A growing list of 2020 participants include The Italian Cultural Institute at the Italian Embassy in Washington DC, The Women’s Art Library, part of Goldsmiths University of London’s Special Collections and Archives. University of Dublin Foundation for Italian Studies at the Newman Theatre with UCD Alumni Relations as part of the “BetterforBalance. University of Texas’ Rio Grande Valley School of Art in Edinburg Texas. De La Salle Catholic College in Cronulla, Sydney, Australia. Ludington Area Arts Center in Ludington Michigan, Art History Department at Radboud in Nijmegen, The Netherlands.

 

 

 

Who was Giovanna Garzoni?

 

 

Giovanna Garzoni (Ascoli Piceno 1600 – Rome 1670)
Self-portrait as Apollo
circa 1618–1620
Tempera on parchment, laid down on linen, 42 x 33 cm
Signed on the instrument: “Giovanna Garzoni F”
Rome, Segretariato Generale della Repubblica, Palazzo del Quirinale

 

 

 

During Garzoni’s ten years in Florence, where she settled in 1642, the artist’s luminous still life works would enrich the collection of Grand Duke Ferdinando II and Grand Duchess Vittoria della Rovere.

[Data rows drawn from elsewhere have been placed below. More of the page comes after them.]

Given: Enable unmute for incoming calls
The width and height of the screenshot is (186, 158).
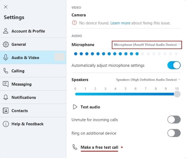Looking at the screenshot, I should [x=174, y=120].
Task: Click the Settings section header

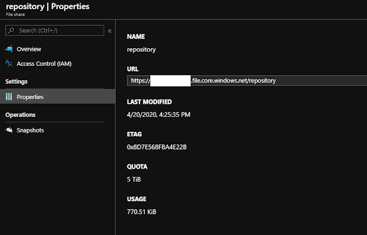Action: click(x=16, y=81)
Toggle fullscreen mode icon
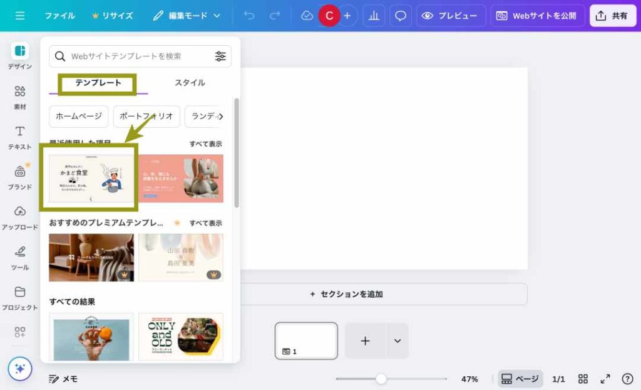 (x=605, y=379)
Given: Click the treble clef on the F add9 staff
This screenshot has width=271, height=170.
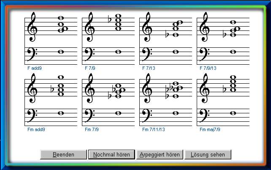Looking at the screenshot, I should point(32,26).
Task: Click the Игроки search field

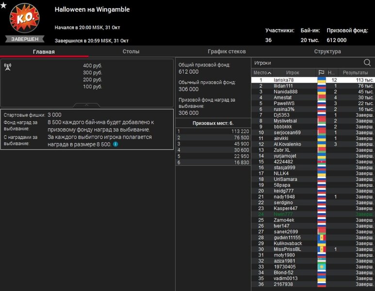Action: pos(306,63)
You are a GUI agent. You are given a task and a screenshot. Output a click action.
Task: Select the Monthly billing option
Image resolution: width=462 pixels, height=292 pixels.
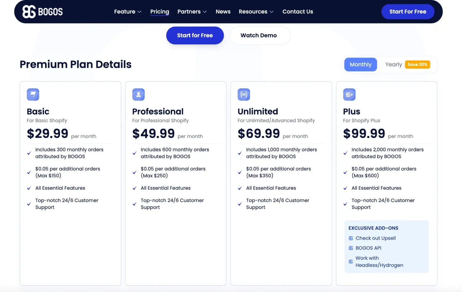360,64
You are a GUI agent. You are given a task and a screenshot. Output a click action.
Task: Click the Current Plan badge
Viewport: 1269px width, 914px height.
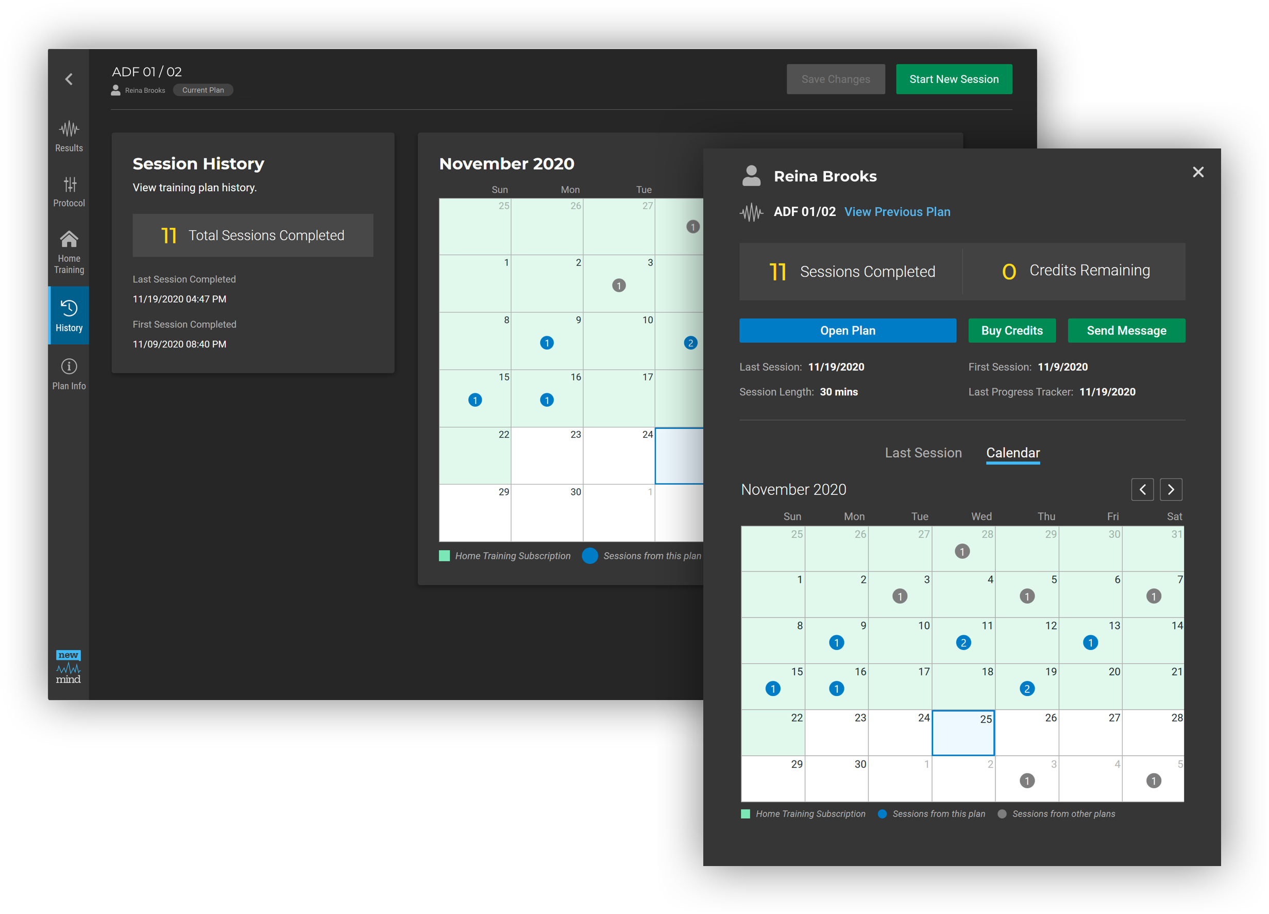pos(203,90)
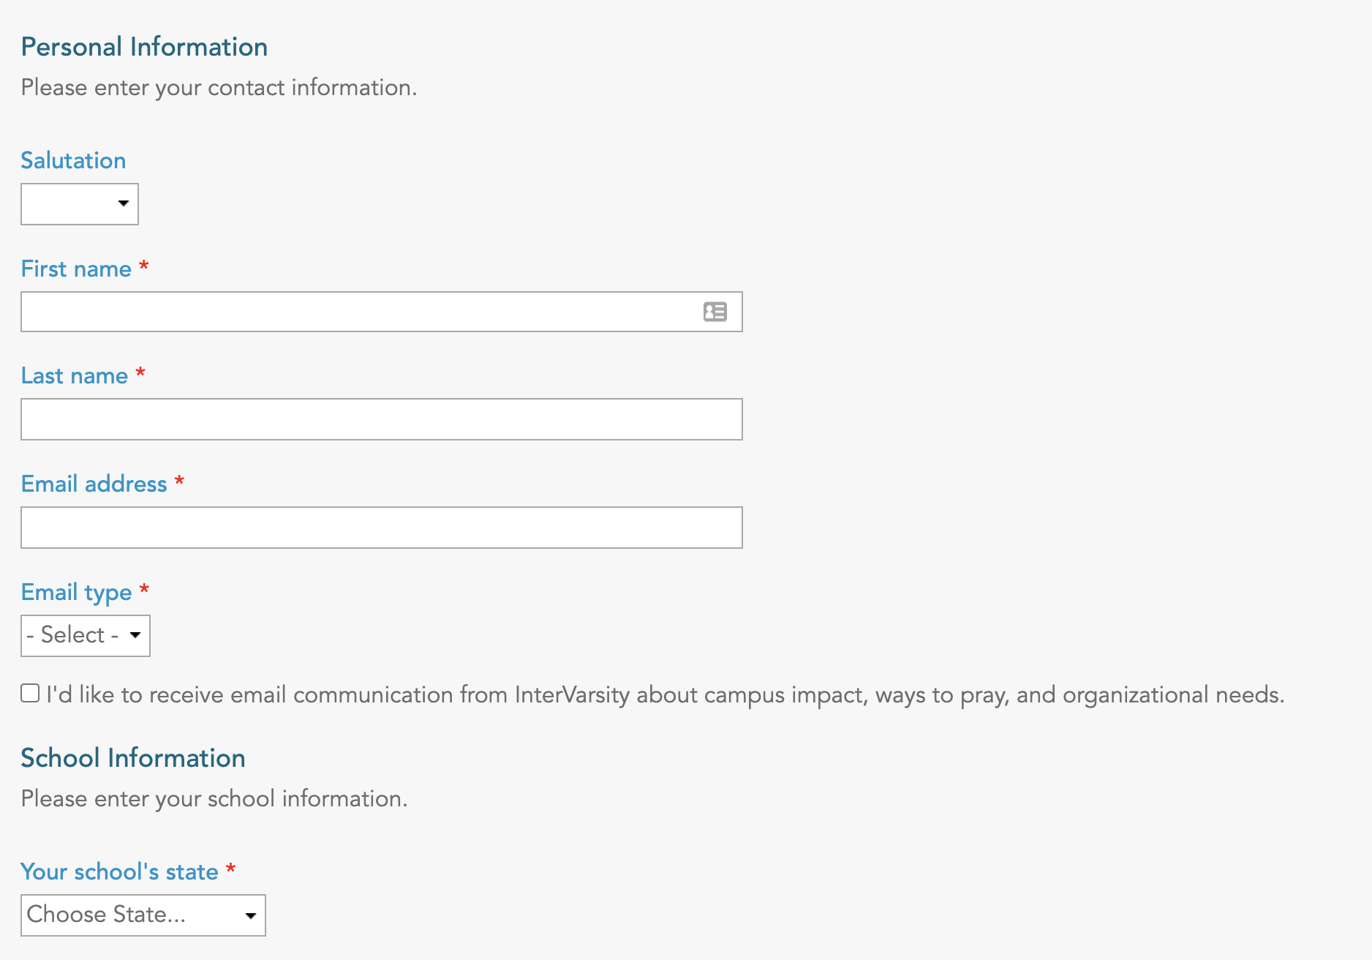Click the 'Please enter your contact information' text
Viewport: 1372px width, 960px height.
tap(219, 88)
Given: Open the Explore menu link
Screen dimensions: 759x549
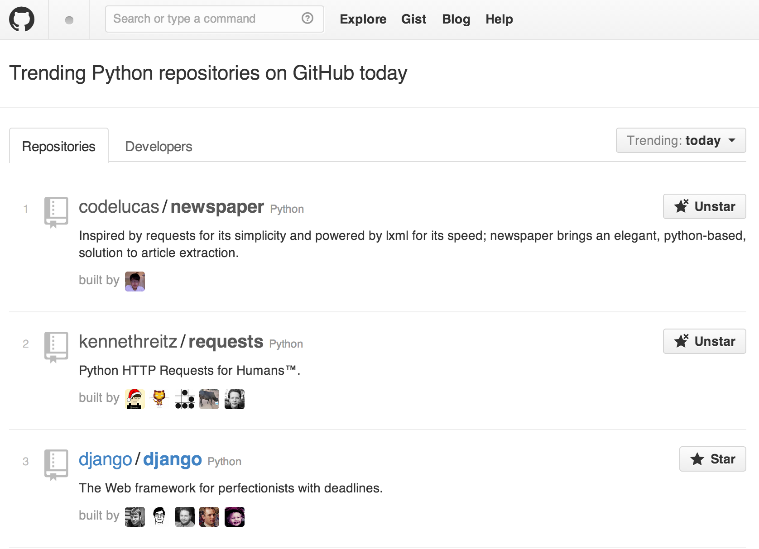Looking at the screenshot, I should tap(363, 19).
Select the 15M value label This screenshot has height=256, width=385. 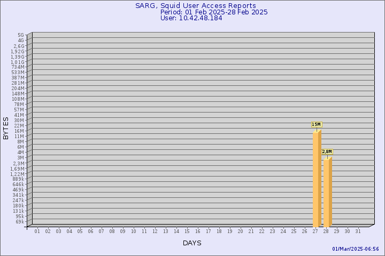pyautogui.click(x=316, y=124)
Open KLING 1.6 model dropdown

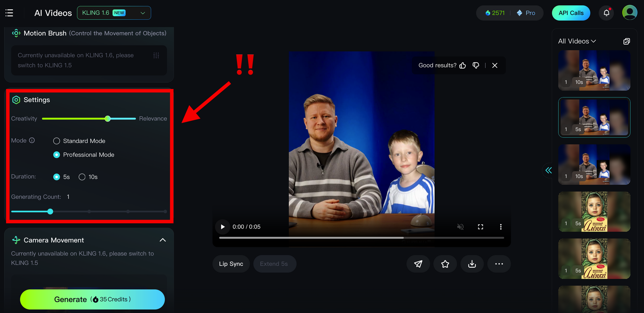[x=114, y=13]
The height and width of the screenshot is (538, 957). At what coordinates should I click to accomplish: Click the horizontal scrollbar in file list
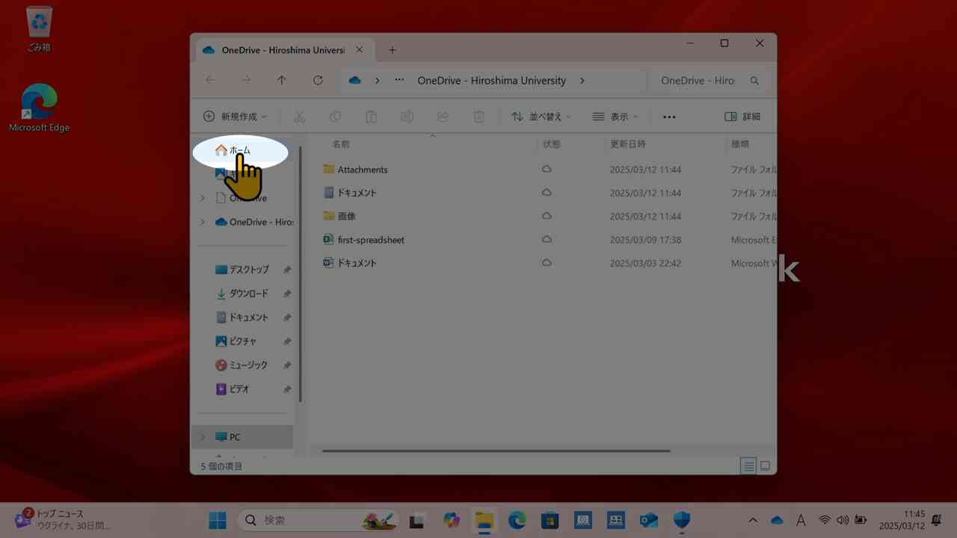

The latter would include a selection of Garzoni’s artwork in her chamber of curiosities at Poggio Imperiale. Previously considered inferior to “higher” art forms such as history painting, the still life genre was rapidly gaining popularity, largely thanks to Garzoni’s watercolors and gouaches on vellum or parchment. Her innovative works abandoned the stiffness of symbolic Renaissance flower paintings and reflected the burgeoning tastes of European courts, which sought the marriage of art and science. At a time when flower paintings were sold at markets throughout Europe for the price of a fresh bouquet, Garzoni could ask virtually any sum for her commissioned works, which comprised portraiture as well. Rather than being compensated with jewels and trinkets, like many of her female contemporaries, Garzoni was paid in cash and, by the time of her death, was a wealthy woman. In addition to enjoying extraordinary economic success, she travelled extensively, enjoying more freedom than most women of her age, practicing her profession in Rome, Naples and Turin as well as further afield in France and England. The meticulous records Garzoni kept of her numerous works (another rarity for art by an early woman artist) are kept at the Accademia di San Luca in Rome, where she was granted membership in the 1630s.